Only one portion of the data is to be written out: from the line bearing "Open the 英 input language indicator" through the line bearing "Task: Expand the browser profile account menu". Write it exactly as it appears.

**RECORDED INFORMATION**

▬▬▬▬▬▬▬▬▬▬

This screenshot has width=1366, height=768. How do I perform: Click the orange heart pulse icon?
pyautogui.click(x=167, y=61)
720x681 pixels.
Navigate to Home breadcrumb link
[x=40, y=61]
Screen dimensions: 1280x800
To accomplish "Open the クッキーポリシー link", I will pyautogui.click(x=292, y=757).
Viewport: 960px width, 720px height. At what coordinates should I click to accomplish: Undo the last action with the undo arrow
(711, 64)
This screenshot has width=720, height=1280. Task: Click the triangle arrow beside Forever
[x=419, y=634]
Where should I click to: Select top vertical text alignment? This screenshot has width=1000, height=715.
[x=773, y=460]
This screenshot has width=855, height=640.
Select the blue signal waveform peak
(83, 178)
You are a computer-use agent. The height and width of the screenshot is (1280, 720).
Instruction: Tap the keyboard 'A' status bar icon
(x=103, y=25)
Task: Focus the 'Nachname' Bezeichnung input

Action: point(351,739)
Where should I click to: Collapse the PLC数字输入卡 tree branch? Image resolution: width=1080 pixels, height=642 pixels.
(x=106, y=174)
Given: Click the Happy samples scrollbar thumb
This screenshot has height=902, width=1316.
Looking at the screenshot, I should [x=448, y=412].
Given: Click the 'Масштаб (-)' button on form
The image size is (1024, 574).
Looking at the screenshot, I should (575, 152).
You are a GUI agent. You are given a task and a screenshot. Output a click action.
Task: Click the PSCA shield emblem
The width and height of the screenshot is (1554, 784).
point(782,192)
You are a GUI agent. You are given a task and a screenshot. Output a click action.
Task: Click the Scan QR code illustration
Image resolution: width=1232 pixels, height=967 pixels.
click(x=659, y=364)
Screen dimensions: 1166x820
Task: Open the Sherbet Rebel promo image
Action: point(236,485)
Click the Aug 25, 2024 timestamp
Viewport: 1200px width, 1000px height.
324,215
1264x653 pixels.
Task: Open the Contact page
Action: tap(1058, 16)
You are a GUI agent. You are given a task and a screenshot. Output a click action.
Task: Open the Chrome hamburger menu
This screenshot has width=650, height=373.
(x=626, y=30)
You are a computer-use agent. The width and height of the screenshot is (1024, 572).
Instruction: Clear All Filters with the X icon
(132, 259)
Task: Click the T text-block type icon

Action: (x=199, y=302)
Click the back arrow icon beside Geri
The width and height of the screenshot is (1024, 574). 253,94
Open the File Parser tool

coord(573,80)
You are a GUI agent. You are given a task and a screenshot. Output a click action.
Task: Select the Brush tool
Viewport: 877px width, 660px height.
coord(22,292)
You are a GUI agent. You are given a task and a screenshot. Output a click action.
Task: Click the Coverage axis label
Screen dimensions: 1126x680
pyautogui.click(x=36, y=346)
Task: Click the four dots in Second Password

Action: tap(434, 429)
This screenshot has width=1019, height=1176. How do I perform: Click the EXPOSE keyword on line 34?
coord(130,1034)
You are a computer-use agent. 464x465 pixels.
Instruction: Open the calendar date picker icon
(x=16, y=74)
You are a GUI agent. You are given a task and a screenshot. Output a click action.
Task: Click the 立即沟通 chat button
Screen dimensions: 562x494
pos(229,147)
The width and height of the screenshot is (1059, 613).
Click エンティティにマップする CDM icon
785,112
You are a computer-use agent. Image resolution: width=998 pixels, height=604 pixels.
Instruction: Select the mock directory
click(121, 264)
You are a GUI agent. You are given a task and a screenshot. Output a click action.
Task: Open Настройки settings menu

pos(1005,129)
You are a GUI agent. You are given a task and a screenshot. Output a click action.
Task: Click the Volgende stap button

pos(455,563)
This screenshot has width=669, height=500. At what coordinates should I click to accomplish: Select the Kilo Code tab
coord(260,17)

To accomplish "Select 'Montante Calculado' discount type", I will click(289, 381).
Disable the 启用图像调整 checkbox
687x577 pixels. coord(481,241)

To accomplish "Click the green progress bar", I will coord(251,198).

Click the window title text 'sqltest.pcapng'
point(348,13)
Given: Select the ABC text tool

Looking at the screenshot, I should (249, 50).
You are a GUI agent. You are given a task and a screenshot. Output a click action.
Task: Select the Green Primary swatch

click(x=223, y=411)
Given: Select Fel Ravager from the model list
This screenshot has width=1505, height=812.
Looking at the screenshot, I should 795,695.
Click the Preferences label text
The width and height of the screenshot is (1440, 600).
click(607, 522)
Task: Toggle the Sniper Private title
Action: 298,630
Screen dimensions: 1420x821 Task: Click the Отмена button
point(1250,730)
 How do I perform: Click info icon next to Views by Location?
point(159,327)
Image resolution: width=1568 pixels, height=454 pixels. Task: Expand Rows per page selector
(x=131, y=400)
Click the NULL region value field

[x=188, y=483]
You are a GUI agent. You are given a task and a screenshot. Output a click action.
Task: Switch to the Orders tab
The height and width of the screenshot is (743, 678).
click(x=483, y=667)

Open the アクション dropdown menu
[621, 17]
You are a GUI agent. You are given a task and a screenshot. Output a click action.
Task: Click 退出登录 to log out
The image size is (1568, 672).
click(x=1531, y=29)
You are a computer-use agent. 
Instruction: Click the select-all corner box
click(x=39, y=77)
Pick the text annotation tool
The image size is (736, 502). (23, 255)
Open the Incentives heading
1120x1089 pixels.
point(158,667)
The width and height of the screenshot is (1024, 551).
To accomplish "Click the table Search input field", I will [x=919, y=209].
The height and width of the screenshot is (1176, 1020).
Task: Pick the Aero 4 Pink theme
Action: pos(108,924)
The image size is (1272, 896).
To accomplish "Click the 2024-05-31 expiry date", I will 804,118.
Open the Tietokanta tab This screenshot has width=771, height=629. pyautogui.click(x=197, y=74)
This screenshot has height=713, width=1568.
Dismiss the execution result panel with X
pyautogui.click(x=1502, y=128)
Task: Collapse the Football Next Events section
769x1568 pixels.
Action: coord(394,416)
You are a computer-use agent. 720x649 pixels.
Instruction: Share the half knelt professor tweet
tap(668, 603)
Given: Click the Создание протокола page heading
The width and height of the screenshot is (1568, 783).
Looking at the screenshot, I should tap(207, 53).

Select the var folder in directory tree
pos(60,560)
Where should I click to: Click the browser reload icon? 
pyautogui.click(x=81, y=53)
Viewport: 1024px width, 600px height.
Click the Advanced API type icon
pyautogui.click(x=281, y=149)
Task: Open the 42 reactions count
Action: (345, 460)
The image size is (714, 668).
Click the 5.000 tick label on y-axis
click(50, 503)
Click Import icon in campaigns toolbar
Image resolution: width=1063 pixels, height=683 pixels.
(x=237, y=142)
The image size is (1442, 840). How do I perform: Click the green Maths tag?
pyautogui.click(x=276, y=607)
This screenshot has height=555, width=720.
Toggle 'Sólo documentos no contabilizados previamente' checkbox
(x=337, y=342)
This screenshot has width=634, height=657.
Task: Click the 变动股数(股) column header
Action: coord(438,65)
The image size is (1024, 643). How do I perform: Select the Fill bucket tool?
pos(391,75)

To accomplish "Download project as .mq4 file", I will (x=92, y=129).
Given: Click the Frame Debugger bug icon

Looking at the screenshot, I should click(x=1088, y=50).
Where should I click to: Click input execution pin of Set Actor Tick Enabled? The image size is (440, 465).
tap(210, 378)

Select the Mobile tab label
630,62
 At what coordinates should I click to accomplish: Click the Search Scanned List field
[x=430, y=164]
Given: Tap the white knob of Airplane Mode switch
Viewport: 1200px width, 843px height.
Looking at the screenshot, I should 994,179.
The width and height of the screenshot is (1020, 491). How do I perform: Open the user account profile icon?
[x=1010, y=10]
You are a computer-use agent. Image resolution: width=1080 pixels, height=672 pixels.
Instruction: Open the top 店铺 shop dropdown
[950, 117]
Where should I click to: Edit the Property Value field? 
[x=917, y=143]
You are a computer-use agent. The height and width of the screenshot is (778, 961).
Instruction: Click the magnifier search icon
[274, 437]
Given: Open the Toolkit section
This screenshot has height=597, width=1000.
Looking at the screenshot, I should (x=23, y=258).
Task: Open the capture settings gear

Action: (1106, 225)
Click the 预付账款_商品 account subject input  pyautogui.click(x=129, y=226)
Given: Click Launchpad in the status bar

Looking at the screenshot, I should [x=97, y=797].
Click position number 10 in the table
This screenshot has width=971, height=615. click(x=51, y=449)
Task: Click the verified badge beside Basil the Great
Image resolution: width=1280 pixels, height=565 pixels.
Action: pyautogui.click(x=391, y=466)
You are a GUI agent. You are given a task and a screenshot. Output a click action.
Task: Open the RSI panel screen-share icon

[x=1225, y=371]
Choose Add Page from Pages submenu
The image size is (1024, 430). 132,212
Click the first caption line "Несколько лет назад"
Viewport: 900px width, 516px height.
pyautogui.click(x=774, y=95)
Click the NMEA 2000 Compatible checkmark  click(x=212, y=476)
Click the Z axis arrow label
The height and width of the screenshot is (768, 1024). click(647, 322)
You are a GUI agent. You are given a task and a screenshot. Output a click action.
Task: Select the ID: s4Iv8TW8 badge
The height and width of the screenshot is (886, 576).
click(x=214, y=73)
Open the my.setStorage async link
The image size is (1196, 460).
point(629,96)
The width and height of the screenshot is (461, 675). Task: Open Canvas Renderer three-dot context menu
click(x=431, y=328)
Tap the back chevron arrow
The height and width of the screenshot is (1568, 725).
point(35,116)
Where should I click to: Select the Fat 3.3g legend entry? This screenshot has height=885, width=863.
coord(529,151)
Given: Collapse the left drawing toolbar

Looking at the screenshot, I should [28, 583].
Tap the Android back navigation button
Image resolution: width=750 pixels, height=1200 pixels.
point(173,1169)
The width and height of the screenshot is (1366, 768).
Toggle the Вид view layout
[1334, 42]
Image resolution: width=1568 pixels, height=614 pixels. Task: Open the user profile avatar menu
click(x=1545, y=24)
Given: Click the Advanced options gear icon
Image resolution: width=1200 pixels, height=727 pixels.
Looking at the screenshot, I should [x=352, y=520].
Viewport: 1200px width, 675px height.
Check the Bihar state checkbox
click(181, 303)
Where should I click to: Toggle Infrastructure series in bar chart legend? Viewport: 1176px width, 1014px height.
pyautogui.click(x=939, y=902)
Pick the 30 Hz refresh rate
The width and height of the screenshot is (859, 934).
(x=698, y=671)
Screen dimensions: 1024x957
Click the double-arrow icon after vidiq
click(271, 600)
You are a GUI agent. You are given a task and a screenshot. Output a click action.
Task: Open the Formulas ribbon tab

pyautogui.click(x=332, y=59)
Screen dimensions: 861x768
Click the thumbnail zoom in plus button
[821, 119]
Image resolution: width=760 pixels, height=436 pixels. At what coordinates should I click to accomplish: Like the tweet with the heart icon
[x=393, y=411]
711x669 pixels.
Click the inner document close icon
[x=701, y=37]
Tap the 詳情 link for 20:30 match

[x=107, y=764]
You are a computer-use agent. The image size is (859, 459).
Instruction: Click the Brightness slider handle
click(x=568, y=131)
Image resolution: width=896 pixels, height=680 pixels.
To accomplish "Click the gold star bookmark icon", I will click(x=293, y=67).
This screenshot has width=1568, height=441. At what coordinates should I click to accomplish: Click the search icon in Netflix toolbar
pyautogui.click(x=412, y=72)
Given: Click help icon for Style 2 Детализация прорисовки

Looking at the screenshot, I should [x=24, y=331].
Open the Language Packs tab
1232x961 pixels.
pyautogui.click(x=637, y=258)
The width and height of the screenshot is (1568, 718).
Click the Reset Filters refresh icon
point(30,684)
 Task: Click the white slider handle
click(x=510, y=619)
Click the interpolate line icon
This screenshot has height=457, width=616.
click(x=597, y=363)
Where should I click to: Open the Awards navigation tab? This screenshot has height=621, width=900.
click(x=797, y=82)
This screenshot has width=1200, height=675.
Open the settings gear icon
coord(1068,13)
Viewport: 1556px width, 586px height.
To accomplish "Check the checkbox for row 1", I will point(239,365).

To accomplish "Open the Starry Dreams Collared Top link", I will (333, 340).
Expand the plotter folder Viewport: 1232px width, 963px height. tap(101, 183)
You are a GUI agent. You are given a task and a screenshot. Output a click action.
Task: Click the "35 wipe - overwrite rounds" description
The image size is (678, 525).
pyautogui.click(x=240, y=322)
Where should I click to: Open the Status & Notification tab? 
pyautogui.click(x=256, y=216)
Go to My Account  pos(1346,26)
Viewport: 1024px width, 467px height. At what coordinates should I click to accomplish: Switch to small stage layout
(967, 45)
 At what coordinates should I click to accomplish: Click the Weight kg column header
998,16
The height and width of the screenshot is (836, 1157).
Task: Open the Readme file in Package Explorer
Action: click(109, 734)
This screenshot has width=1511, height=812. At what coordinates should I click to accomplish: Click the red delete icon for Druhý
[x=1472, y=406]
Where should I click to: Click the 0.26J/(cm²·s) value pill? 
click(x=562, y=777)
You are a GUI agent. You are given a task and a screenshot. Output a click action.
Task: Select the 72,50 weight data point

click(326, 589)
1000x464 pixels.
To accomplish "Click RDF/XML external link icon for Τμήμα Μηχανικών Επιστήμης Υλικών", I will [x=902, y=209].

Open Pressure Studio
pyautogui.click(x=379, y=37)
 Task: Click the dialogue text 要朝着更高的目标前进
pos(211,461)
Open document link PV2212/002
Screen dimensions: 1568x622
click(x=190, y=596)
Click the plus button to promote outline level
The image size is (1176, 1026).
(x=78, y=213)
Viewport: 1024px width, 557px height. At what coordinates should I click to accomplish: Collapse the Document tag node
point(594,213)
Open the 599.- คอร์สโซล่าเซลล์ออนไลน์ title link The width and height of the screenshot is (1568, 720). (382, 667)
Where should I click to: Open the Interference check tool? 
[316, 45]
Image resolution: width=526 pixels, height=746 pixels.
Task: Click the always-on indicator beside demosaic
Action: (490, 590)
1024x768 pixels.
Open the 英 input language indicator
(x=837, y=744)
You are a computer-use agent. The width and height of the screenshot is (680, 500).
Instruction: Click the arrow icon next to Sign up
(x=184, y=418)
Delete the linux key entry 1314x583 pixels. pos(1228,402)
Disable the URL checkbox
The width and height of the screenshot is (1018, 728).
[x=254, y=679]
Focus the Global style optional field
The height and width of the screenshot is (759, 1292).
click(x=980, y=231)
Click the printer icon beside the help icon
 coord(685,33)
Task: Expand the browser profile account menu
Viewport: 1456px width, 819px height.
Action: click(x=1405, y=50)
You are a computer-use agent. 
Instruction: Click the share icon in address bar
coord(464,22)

▬▬▬▬▬▬▬▬▬▬

**RESPONSE TO THE EXERCISE**
Open the 英 input language indicator
(x=837, y=744)
You are a computer-use agent. The width and height of the screenshot is (680, 500).
Instruction: Click the arrow icon next to Sign up
(x=184, y=418)
Delete the linux key entry 1314x583 pixels. pos(1228,402)
Disable the URL checkbox
The width and height of the screenshot is (1018, 728).
[x=254, y=679]
Focus the Global style optional field
The height and width of the screenshot is (759, 1292).
click(x=980, y=231)
Click the printer icon beside the help icon
 coord(685,33)
Task: Expand the browser profile account menu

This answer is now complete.